World Bank’s (WB) Senior Economist Dorsati Madani revealed the figures at the online launch of the Taking Stock report- a bi-annual economic update on August 24.
|WB's Senior Economist Dorsati Madani. Photos: Hai Yen|
“This new projection assumes that the current outbreak will gradually be brought under control, allowing the economy to rebound in the fourth quarter,” noted Madani, adding this rebound will also be supported by the acceleration of the vaccine rollout, which is expected to cover at least 70% of the adult population by mid-2022, preventing new severe outbreaks.
While this forecast remains positive, Madani noted it is two percentage points lower than the figure released in December 2020 Taking Stock edition, mainly due to the negative effects associated with the latest Covid-19 outbreak in the country.
For the remainder of 2021, Manadi expected monetary policy will remain accommodative through the implementation of various monetary policy instruments and debt restructuring.
From 2022 onward, Manadi expects the State Bank of Vietnam to resume its prudent approach towards balancing between supporting economic growth and managing inflation, while closely monitoring the health of the financial sector.
“The authorities will need to improve their revenue performance and expenditure efficiency, especially the quality of public investment, to meet the expected increase in infrastructure and quality social services Vietnam will need in the next decade,” she continued.
|Production at Kalotec Vietnam at Quang Minh Industrial Park. Photo: Pham Hung|
In this context, the WB’s report stressed the necessity to address heightened social consequences of the crisis, to ensure the current and future victims of natural or economic shocks receive adequate support, especially women or workers in informal sectors.
Financial sectors risks associated with bad debts could also stem from restructured bank credit offers, which require a well-defined mechanism for dealing with weak and troubled banks while continuing to recapitalize banks to meet Basel II requirements.

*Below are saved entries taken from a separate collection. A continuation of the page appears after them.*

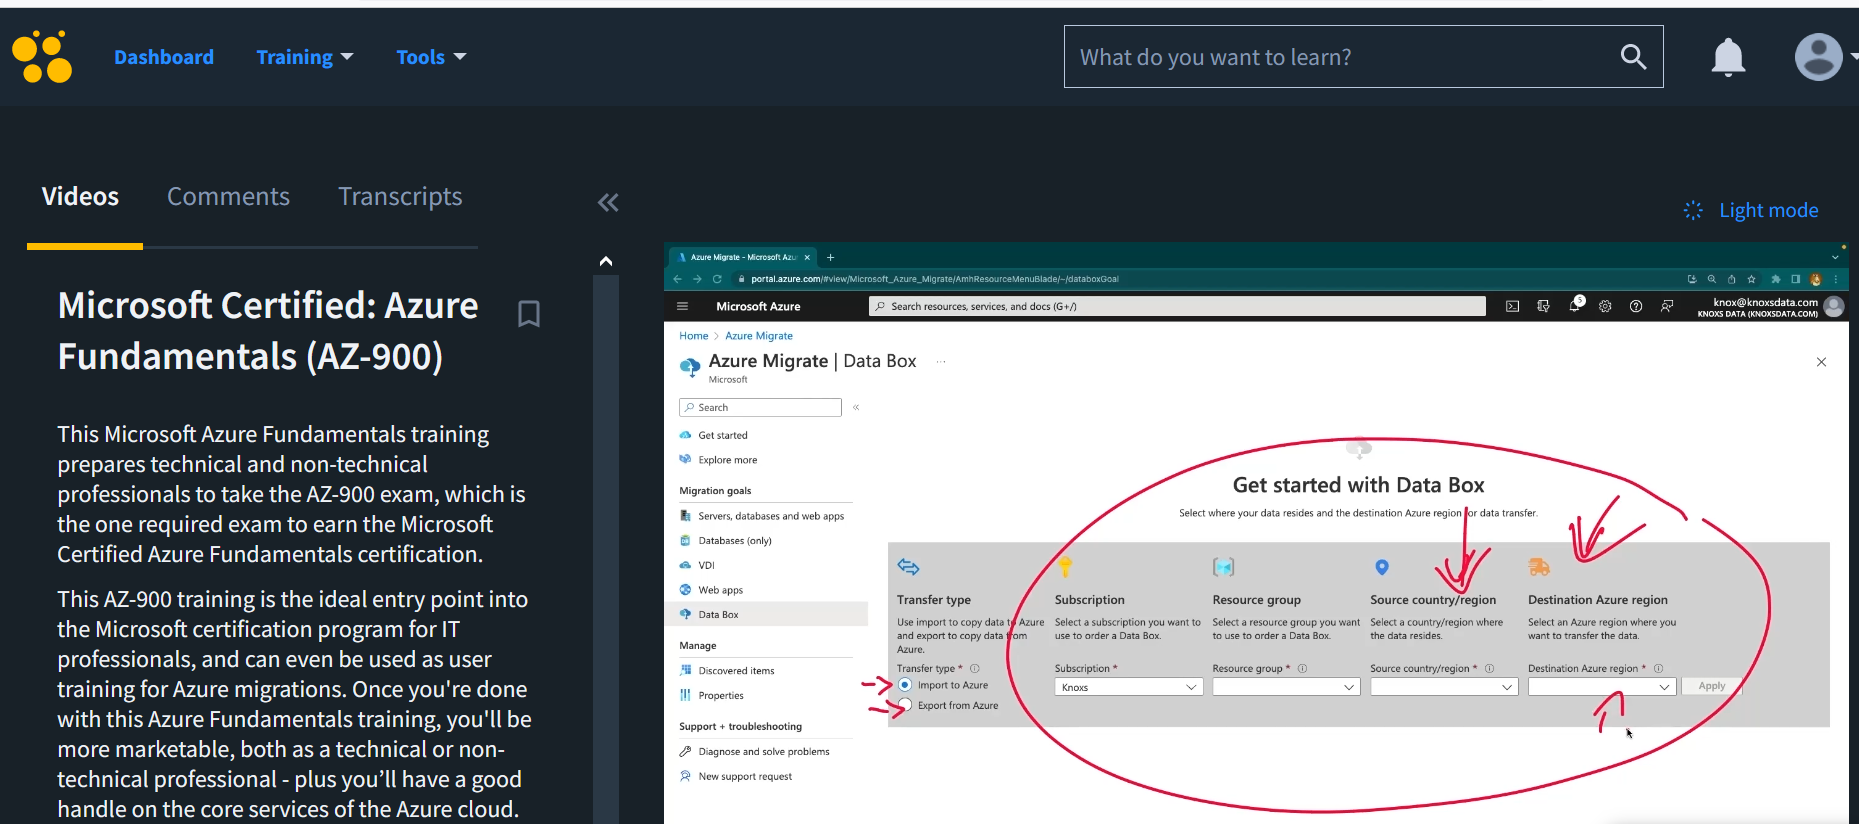This screenshot has width=1859, height=824.
Task: Click the sidebar scroll up arrow
Action: 606,261
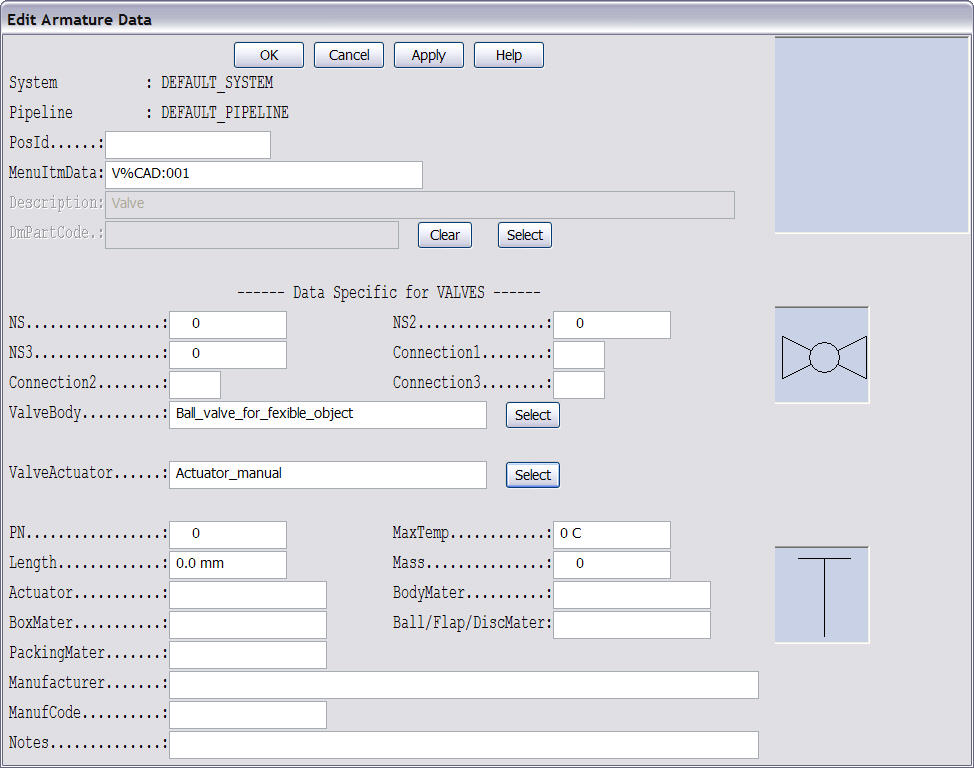Focus the PosId input field

pos(188,145)
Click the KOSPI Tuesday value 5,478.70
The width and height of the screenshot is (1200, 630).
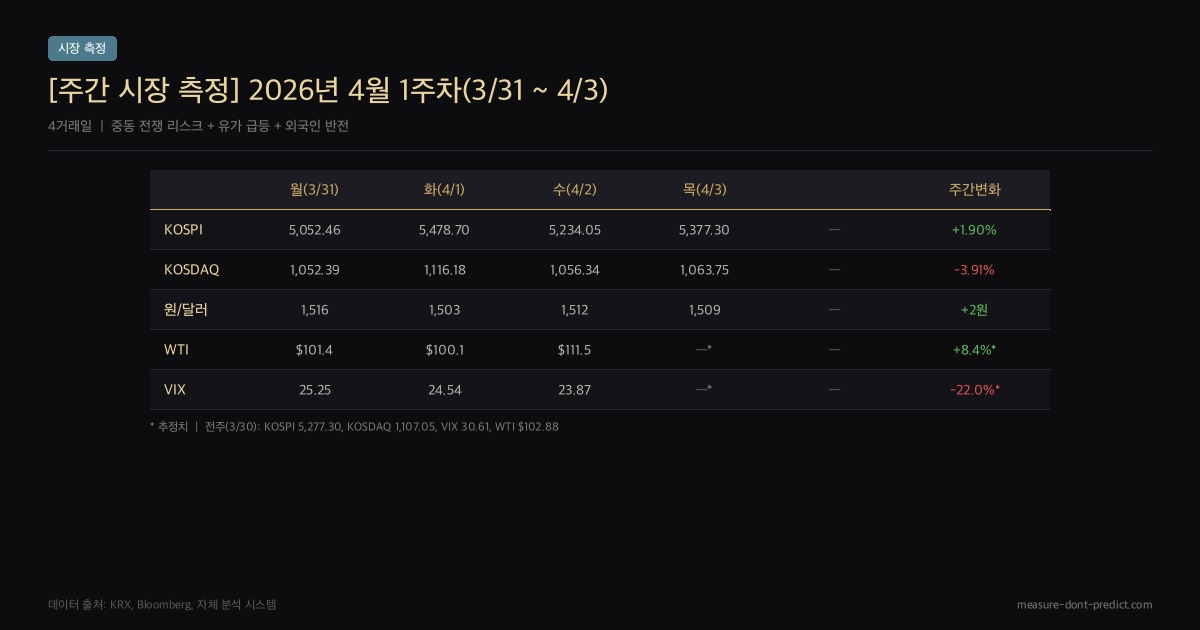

While the government still has sufficient fiscal space, with a debt-to-GDP ratio of around 55.3% of GDP as of end-2020, international experience has demonstrated that the fiscal situation could deteriorate relatively quickly if the current outbreak is not rapidly controlled or new outbreaks materialize in the coming months, noted the report.

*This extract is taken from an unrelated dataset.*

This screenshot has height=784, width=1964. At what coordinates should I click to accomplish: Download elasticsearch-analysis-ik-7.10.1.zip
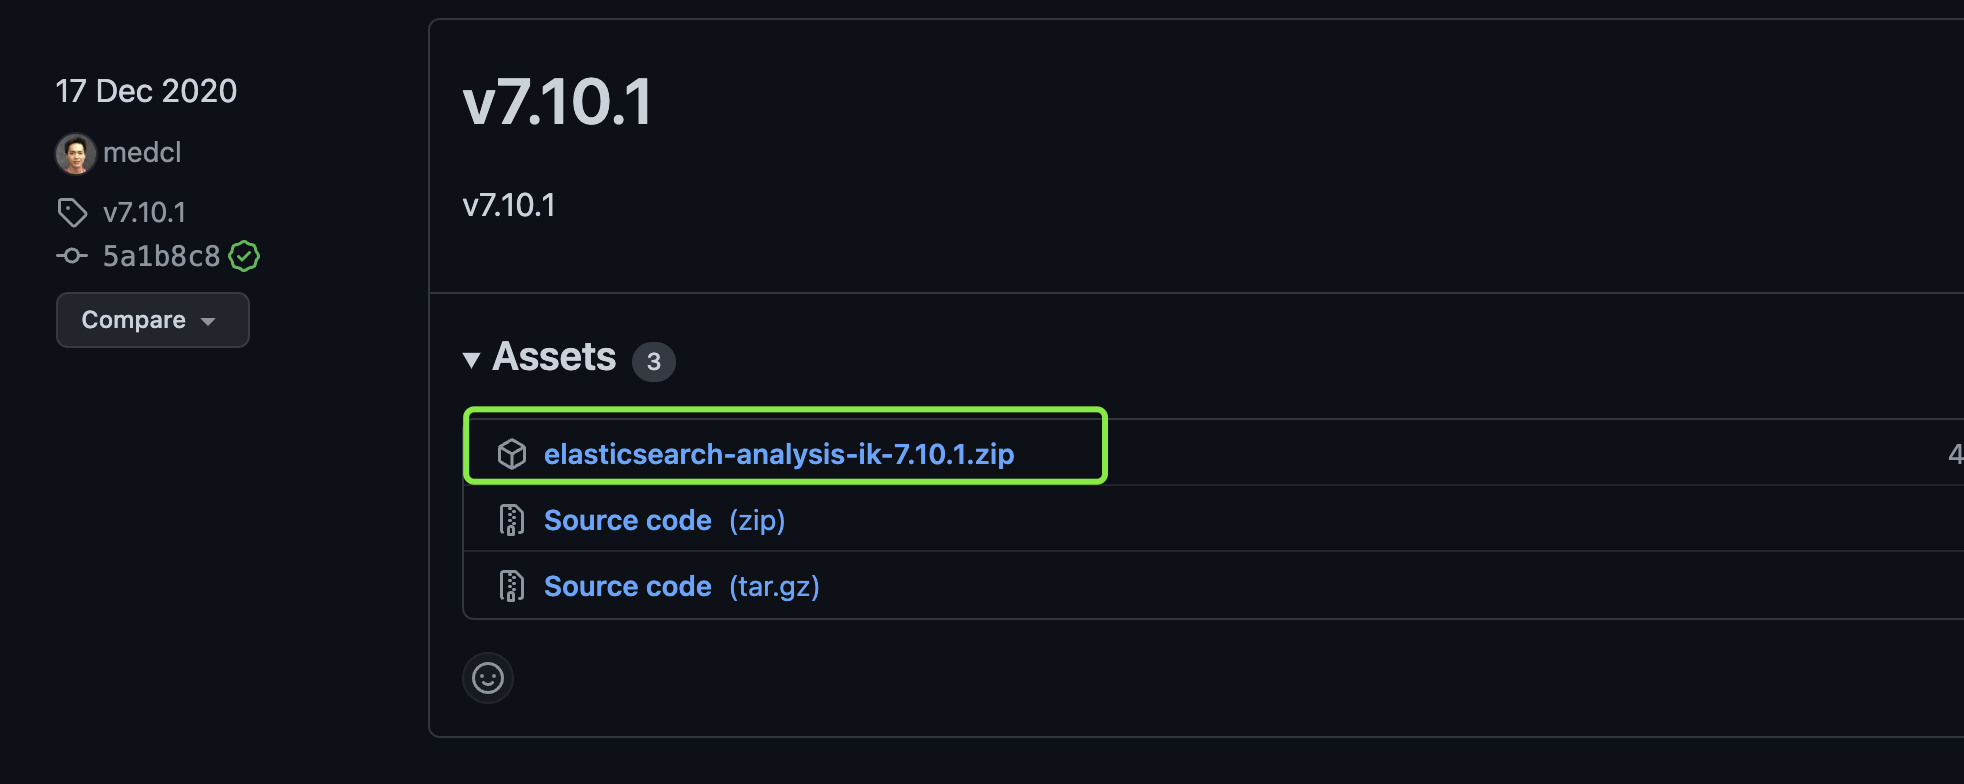coord(779,454)
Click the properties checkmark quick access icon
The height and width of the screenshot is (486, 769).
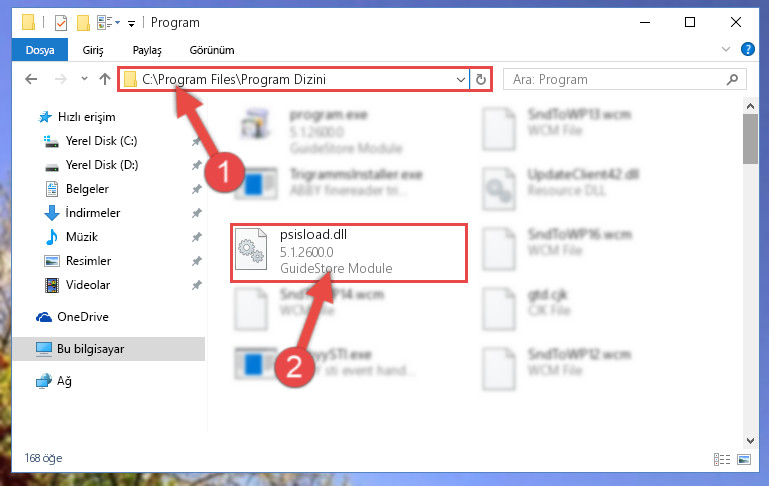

The government may be required to expand its fiscal assistance package, which has been modest so far, while revenue might be negatively affected by a weaker-than-expected economic rebound, it said.
Digital transformation process remains path forward
As uncertainties are still growing surrounding the Covid-19 situation, World Bank’s Country Director to Vietnam Carolyn Turk suggested this is the right timing for Vietnam to push for digital transformation.

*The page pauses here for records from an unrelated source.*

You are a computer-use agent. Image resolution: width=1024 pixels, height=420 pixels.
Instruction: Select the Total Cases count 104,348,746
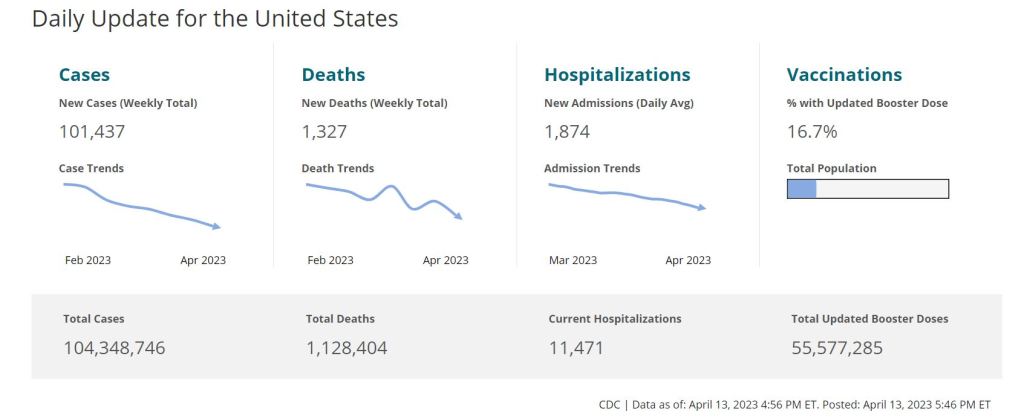[114, 348]
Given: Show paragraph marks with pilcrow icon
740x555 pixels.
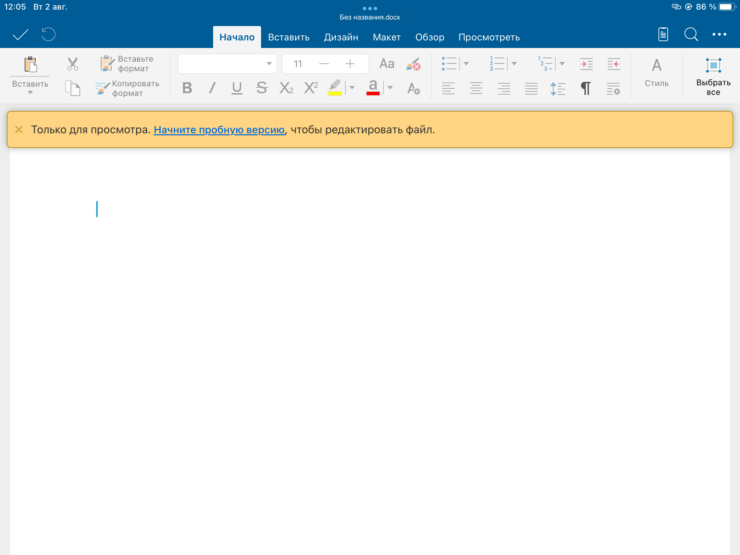Looking at the screenshot, I should [586, 88].
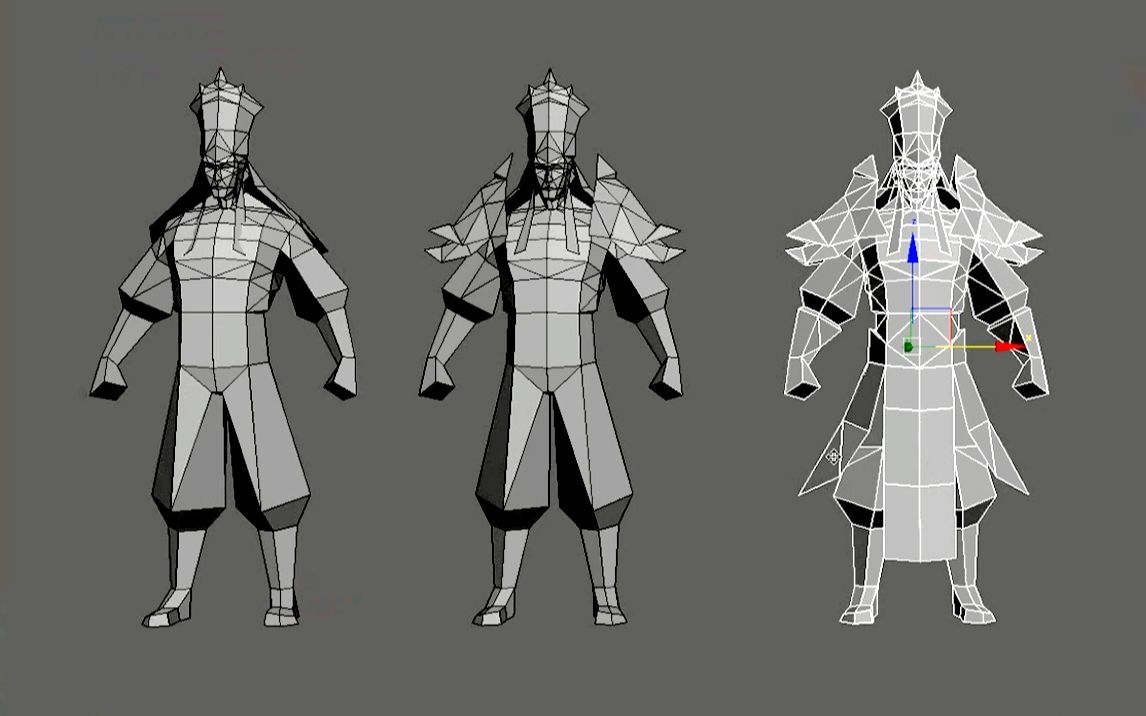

“The pandemic has served as a catalyst for digitalization in Vietnam, as not only the Government is expanding online public services, but more enterprises have been working on providing services online,” said Turk.
Sharing Turk’s view, Deputy Director-General of the Department of International Cooperation under the Ministry of Information and Communications Hoang Anh Tu said the country has prioritized the development of the digital economy as the way moving forward.
“Vietnam set the targets for the digital economy to contribute 20% of the GDP by 2025 along with establishing 100,000 digital firms,” Tu said.
“We expect to become an ideal destination for regional and international digital companies to do businesses, a step that would turn Vietnam into a digital country,” he noted.
|WB’s lead economist Jacques Morisset.|
WB’s lead economist Jacques Morisset added Vietnam today is one of the most connected countries in the world with high mobile and internet penetration rates, and increasing use of IT tools and platforms by businesses.
To gain substantially from the digital transformation of its economy, Morisset noted the Government of Vietnam will need to take action.
“Beyond upgrading infrastructure, it must encourage technology adoption and attract investments to enable small business participation in the digital economy, and facilitate skills acquisition and upgrading, data privacy, and cybersecurity,” stated Morisset.
If these challenges are not addressed with urgency by Vietnamese policymakers, there would be a risk that the digital dividends will not be as large as expected and, above all, would be distributed unequally, leading to potential economic, social, and political tensions, he concluded.